Did you try it? You get two equations with two unknowns.

5. Oct 11, 2012

### capn awesome

Is it 100N..? Conceptually, if I was pulling on the rope myself with the other end attached to a fixed point, there would be 50N of tension pulling the other way. If someone on the other end is pulling with the same force, there is still tension in the rope.

For the pulley question, I calculated F = ma for the man and the platform separately to get 32.8N and 65.5N.. Is this what you meant? I don't see how those values help me when you can add them together to get an almost equal force by adding the masses and solving.

For question 2)

I calculated the force of friction between the plank and the block, as it should be the only thing affecting both of their accelerations.

Ff = μFn
Ff = μ(m-block)(g)
Ff = (0.5)(3.62)(9.8)
Ff = 17.7N

Then dividing that value by each mass to get the acceleration of each separate item.

Friction is causing the plank to slow down in the opposite direction of its motion, so it is negative.

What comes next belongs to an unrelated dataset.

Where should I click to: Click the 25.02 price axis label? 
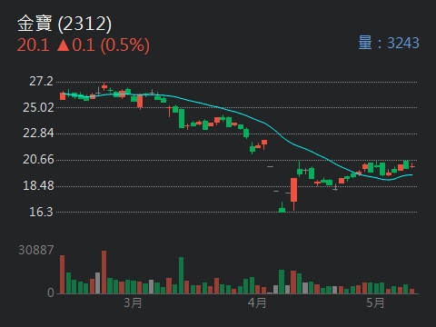[x=38, y=107]
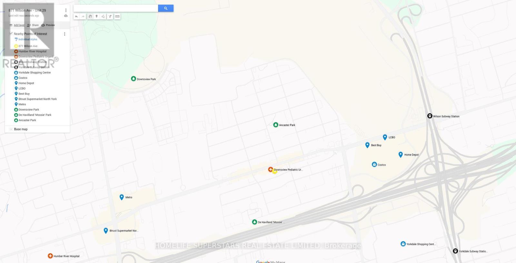Screen dimensions: 516x263
Task: Select the Draw a line tool
Action: tap(103, 16)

a-plank = -17.7/14.5 = -1.2m/s^2

Friction is causing the block to accelerate on the board.

a-block = 17.7/3.62 = 4.9m/s^2

Did I do this correctly? And if so, how would I find the length of the skid mark left by the block? I know it would be the elapsed time between the block hitting the plank to the time where static friction takes over for kinetic friction.. Not sure what formulas I could use here.

6. Oct 11, 2012

### Simon Bridge

And here is your problem ... it is 50N.
Proof - you can fix the rope to a post stuck in the ground anywhere along it's length without changing the physics. Each person is still pulling at 50N and each feels a 50N tension pulling back.
Dunno - I didn't crunch the numbers. That's your job. But there should be a summation sign before the F.

If the man has mass M, and the platform mass m, the tension is T, the reaction force is R, show me the equations from the free body diagrams.

For (2)
I still cannot tell if you got it right because you did not show enough of your working.
I'll give you an example of what I'm expecting:

The plank (weight W) is moving under the influence of only one force, friction (f) which acts against the motion of the plank so:
$\sum F=m_pa_p \Rightarrow -f=Wa_p/g$ ... eq.(1)

Friction is given by the weight (w) of the block so $f=\mu w$ ... eq.(2)
... and you need a third equation which you get from the other fbd.
You seem to have got the essential lesson that friction does not act opposite to the speed.

The "length of the skid mark" part is about your understanding of how friction works.